30 25% penghambat pertumbuhan pada kadar garam empedu 2% dan 68% penghambat pertumbuhan saat kadar garam empedu 4%. L. plantarum mampu merombak senyawa kompleks menjadi senyawa yang lebih sederhana dengan hasil akhirnya yaitu asam laktat. Menurut Buckle et al. (1987) asam laktat dapat menghasilkan pH yang rendah pada substrat sehingga menimbulkan suasana asam. L. plantarum dapat meningkatkan keasaman sebesar 1,5 sampai 2,0% pada substrat.

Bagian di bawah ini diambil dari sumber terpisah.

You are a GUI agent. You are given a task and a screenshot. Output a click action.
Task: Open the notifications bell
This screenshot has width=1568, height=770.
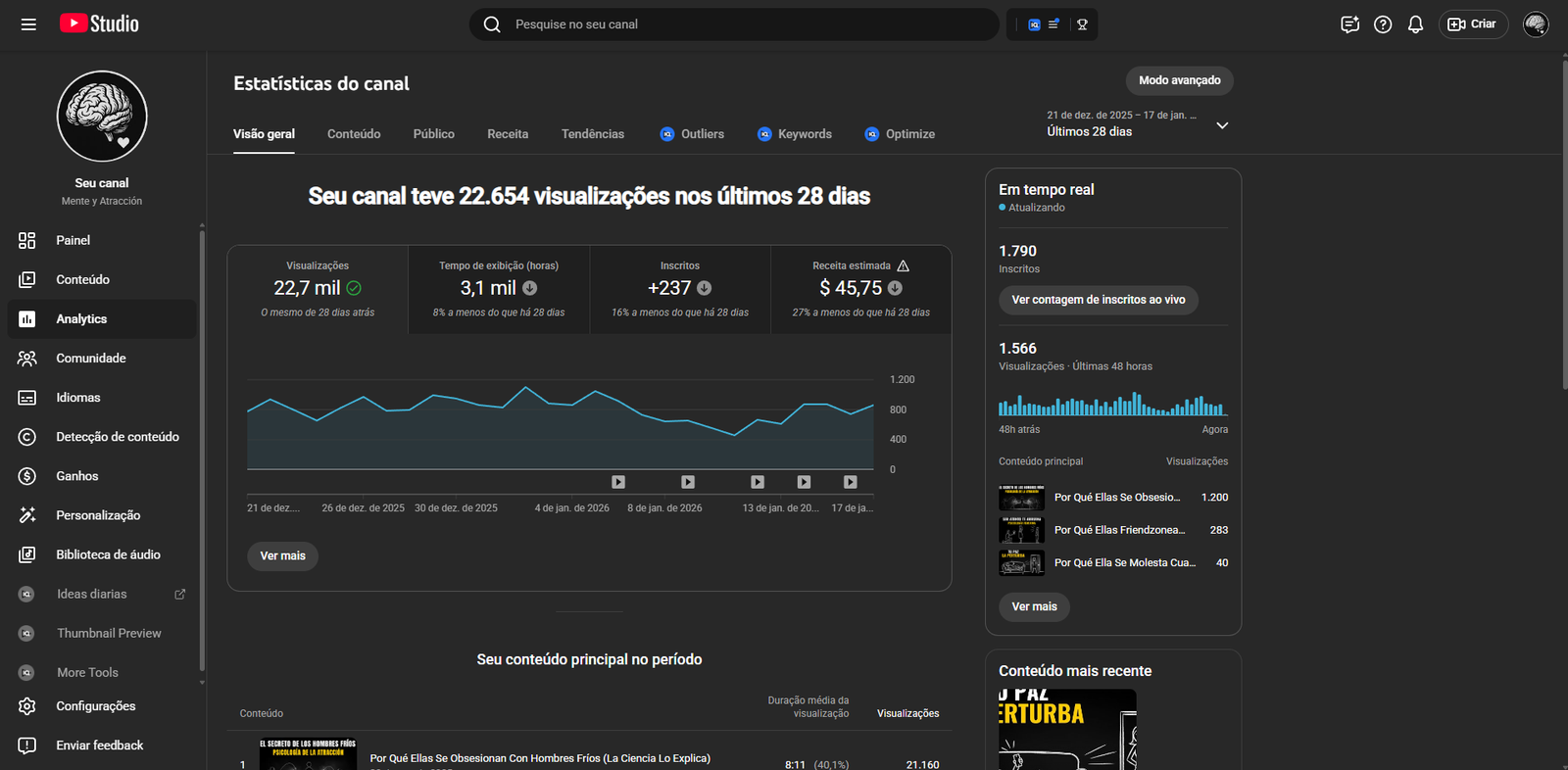pos(1415,24)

Isolat 2B4 merupakan bakteri Lactobacillus fermentum yang memiliki ketahanan yang cukup baik dalam pH lambung dan garam empedu seperti dikatakan oleh Klayraung et al. (2008) bahwa Lactobacillus fermentum mampu tumbuh baik pada kisaran pH 2-3 dan garam empedu 0,3-1%.

KESIMPULAN

Kesimpulan

Isolat bakteri asam laktat asal daging sapi yang berbeda mempunyai toleransi yang berbeda pula terhadap kondisi keasaman lambung dengan pH 2,0 dan kondisi usus dengan pH 7,2 serta kandungan garam empedu 0,3%. Sebanyak sepuluh dari dua puluh delapan isolat (35,71%) mampu bertahan tumbuh pada kondisi keasaman lambung dengan pH 2,0 dan hanya didapatkan tiga dari sepuluh (30%) isolat bakteri asam laktat tersebut mampu tumbuh dan berkembang di dalam kondisis usus halus. Ketiga kandidat probiotik yang didapat adalah 1A5, 2B4 dan 1B1. 

Saran

Terbatasnya bakteri asam laktat asal daging sapi yang diperoleh sebagai kandidat probiotik (10,71%), memungkinkan untuk memanfaatkan sumber-sumber bakteri asam laktat asal daging jenis lainnya. Pengujian lebih lanjut terkait dengan karakteristik probiotik dalam saluran pencernaan manusisa dapat dilakukan meliputi uji kemampuan penempelan bakteri asam laktat terpilih pada sel epitel usus. Pengujian keamanan dan sifat toksikologi dari bakteri asam laktat asal terpilih perlu dilakukan untuk membuktikan bahwa bakteri asam laktat asal daging sapi yang telah diperoleh aman dikonsumsi oleh manusia.